- [GIVEN PASSAGE]:
- Opening Delimiter -

Flying over Cape Cod in a cramped cockpit, I wanted nothing more than to be down on the beach. Call me a heretic.
The author on a flying lesson, circa 1980.
I spent the better part of five years — from, roughly, autumn of 1985 through the late summer 1990 — immersed in the world of general aviation, as it’s called, slowly building time and collecting the various add-on licenses and ratings I’d need for an airline job. My logbook records almost 1,500 flight hours at the controls of various single-engine Cessnas, Beechcrafts and Pipers. No fewer than 1,100 of those hours were logged as an instructor, teaching dentists and software engineers to fly in exchange for a salary so pitiful that I couldn’t afford groceries.
When I think back to those years, my memories aren’t especially fond. Frankly, as I see it, those are 1,500 hours — two full months aloft — that I’m never getting back.
I feel that way about a lot of things, I suppose, and don’t we all. And it’s not that I don’t savor the thrill of flight. Just maybe in a different way than some. I love my job and the places it takes me; I’m doing exactly what I dreamed about doing when I was a seventh grader. But this is commercial, international flying. There was much about general aviation flying that I did not enjoy: the miserable pay, the tiny cramped cockpits that were either scorching hot or numbingly cold, the dismal suburban airports.
That makes me a snob, or a heretic, in the eyes of many private pilots. But that’s all right.
Summers were the worst. It would be some steaming day in July or August, and I’d be giving instruction in some tattered old 172 over the shoreline of Plum Island or Cape Cod. I’d be up there at 2,000 feet in that claustrophobic cockpit, sweat dripping down, literally banging elbows with my student, bouncing around in the hot gusts, ears ringing, hoarse from trying to shout over the din of the unmuffled pistons. And there, directly below, would be this gorgeous beach. Looking at the people playing frisbee and splashing in the surf, I wanted nothing more than to be out of that blasted contraption and down there with them. It was all I could do not to grab the controls and aim for a landing on the sand, fling open the Cessna’s flimsy door and run for the water, free at last!
Those were some depressing moments.

- Closing Delimiter -

- [EXCERPTED RECORDS]:
- Opening Delimiter -

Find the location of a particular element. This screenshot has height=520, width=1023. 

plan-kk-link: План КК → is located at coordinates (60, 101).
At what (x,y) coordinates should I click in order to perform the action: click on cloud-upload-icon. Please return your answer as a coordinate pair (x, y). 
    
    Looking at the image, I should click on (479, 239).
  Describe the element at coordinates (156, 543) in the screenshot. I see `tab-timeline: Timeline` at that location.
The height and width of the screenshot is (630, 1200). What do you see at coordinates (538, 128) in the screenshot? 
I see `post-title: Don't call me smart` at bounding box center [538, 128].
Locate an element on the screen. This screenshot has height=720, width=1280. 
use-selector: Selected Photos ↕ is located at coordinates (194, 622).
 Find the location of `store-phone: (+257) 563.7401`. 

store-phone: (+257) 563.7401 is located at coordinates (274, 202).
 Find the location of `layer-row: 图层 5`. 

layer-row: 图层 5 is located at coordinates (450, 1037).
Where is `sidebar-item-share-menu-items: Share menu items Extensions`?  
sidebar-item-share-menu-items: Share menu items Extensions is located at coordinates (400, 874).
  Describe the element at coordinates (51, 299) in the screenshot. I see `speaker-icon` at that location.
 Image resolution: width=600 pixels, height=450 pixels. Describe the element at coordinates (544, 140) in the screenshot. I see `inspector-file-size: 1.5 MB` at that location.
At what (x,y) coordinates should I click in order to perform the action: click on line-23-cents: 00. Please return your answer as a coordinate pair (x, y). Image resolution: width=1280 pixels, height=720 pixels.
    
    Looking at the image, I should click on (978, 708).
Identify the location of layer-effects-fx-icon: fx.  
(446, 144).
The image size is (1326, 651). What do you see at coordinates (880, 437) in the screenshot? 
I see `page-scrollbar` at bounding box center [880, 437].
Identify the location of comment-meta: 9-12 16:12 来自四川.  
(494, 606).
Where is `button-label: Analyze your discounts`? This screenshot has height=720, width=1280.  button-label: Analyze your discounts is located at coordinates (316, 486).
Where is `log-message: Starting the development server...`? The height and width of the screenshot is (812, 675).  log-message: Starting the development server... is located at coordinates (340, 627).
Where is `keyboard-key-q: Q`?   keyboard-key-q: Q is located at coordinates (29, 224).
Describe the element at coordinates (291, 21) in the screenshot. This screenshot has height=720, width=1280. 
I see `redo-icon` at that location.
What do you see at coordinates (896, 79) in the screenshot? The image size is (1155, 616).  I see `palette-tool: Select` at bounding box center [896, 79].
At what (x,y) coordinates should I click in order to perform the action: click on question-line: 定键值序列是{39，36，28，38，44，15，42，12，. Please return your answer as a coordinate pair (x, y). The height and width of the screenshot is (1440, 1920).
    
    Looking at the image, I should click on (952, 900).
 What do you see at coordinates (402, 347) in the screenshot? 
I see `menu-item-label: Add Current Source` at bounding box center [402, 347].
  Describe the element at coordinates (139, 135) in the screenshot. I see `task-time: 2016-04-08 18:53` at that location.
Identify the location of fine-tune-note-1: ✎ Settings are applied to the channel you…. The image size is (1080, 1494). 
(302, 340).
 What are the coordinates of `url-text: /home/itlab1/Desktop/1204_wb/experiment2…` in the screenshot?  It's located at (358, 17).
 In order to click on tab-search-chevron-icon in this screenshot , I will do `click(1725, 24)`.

- Closing Delimiter -

- [YOUR ASSIGNMENT]: Reproduce the essay above about flight instruction over Cape Cod in full, word for word.

- [RESPONSE AREA]:
Flying over Cape Cod in a cramped cockpit, I wanted nothing more than to be down on the beach. Call me a heretic.
The author on a flying lesson, circa 1980.
I spent the better part of five years — from, roughly, autumn of 1985 through the late summer 1990 — immersed in the world of general aviation, as it’s called, slowly building time and collecting the various add-on licenses and ratings I’d need for an airline job. My logbook records almost 1,500 flight hours at the controls of various single-engine Cessnas, Beechcrafts and Pipers. No fewer than 1,100 of those hours were logged as an instructor, teaching dentists and software engineers to fly in exchange for a salary so pitiful that I couldn’t afford groceries.
When I think back to those years, my memories aren’t especially fond. Frankly, as I see it, those are 1,500 hours — two full months aloft — that I’m never getting back.
I feel that way about a lot of things, I suppose, and don’t we all. And it’s not that I don’t savor the thrill of flight. Just maybe in a different way than some. I love my job and the places it takes me; I’m doing exactly what I dreamed about doing when I was a seventh grader. But this is commercial, international flying. There was much about general aviation flying that I did not enjoy: the miserable pay, the tiny cramped cockpits that were either scorching hot or numbingly cold, the dismal suburban airports.
That makes me a snob, or a heretic, in the eyes of many private pilots. But that’s all right.
Summers were the worst. It would be some steaming day in July or August, and I’d be giving instruction in some tattered old 172 over the shoreline of Plum Island or Cape Cod. I’d be up there at 2,000 feet in that claustrophobic cockpit, sweat dripping down, literally banging elbows with my student, bouncing around in the hot gusts, ears ringing, hoarse from trying to shout over the din of the unmuffled pistons. And there, directly below, would be this gorgeous beach. Looking at the people playing frisbee and splashing in the surf, I wanted nothing more than to be out of that blasted contraption and down there with them. It was all I could do not to grab the controls and aim for a landing on the sand, fling open the Cessna’s flimsy door and run for the water, free at last!
Those were some depressing moments.